There are some differences between this sound and the breeze in trees sound:
- Intensity goes up much higher – to about 20 kHz rather than about 10 kHz
- The high intensity at low frequencies (the red bits) goes up much higher
- The general pattern is still speckly, but with some stripiness overlaid
I think that the stripes are caused by individual rain drops sounding more distinct than the sound from many leaves, at least for the rain falling close to the microphone.
This is speckly too, but the overall volume comes and goes (in waves!). The frequency range is the narrowest so far, and the extra intensity at the low end is more constant than for rain or breeze.
I think that the low frequency is related to sound from the gravel being moved about by the waves. For comparison, here is the spectrogram of someone walking on gravel:
It’s much more staccato than the waves, due to the driver being someone’s foot hitting the ground. However, if you look at the spread of intensity for the non-silent parts it is similar to how it is for the waves.
This is similar to the others in a few ways:
- It has stripes and large frequency range of rain
- It has the large concentration at low frequencies of waves (actually its concentration is even greater).
There’s no great point to this – I was just curious and decided to play around with some sounds and tools. If you’re interested in the analysis of bird song I recommend you look at BirdNet which, among other things, is a nice mobile app that displays spectrograms.

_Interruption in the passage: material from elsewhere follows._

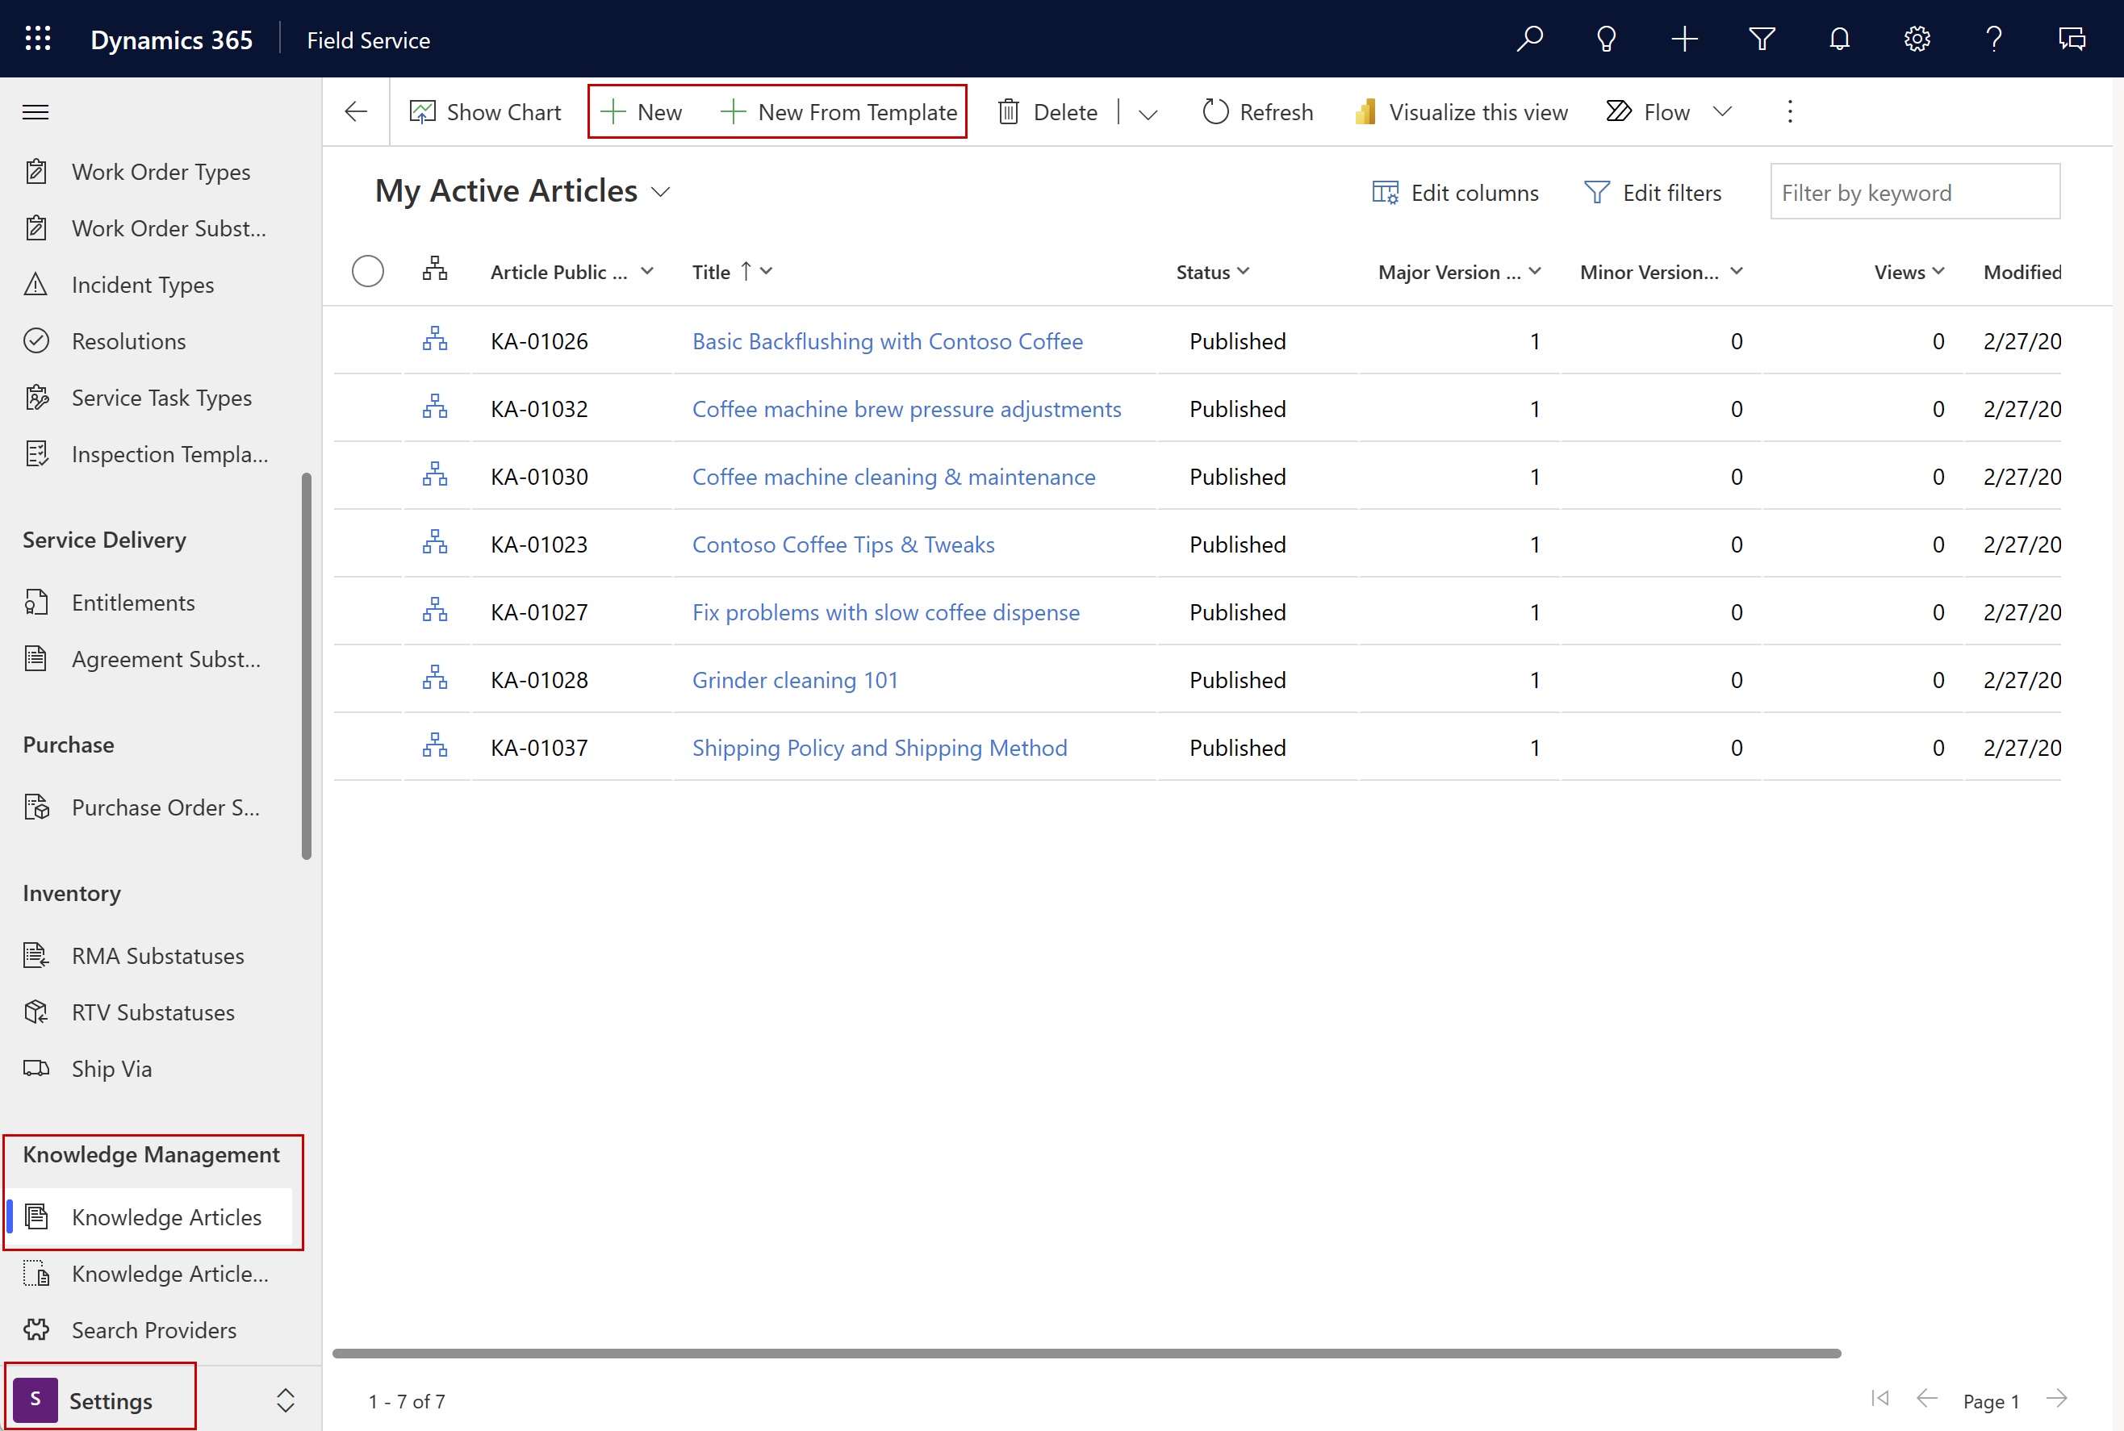Select the circular checkbox in column header
This screenshot has width=2124, height=1431.
[367, 268]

Not all white noise is equal, which is great as otherwise we wouldn’t have the variety of rain, waves and breeze sounds. This variation within white noise reminds me of the Sonic Finder. It was a research project about adding sounds to a computer interface to indicate what the cursor was doing, such as entering a new window, leaving one, or moving across a window. I had the pleasure of having it demonstrated to me by its creator, Bill Gaver.
If nothing else, I hope that this has given you a little insight into nature sounds, and some nice tools to explore sounds with.
UPDATE 2022111: The links to the audio files weren’t working, so I changed them to embedded audio player things which I hope let you hear the sounds.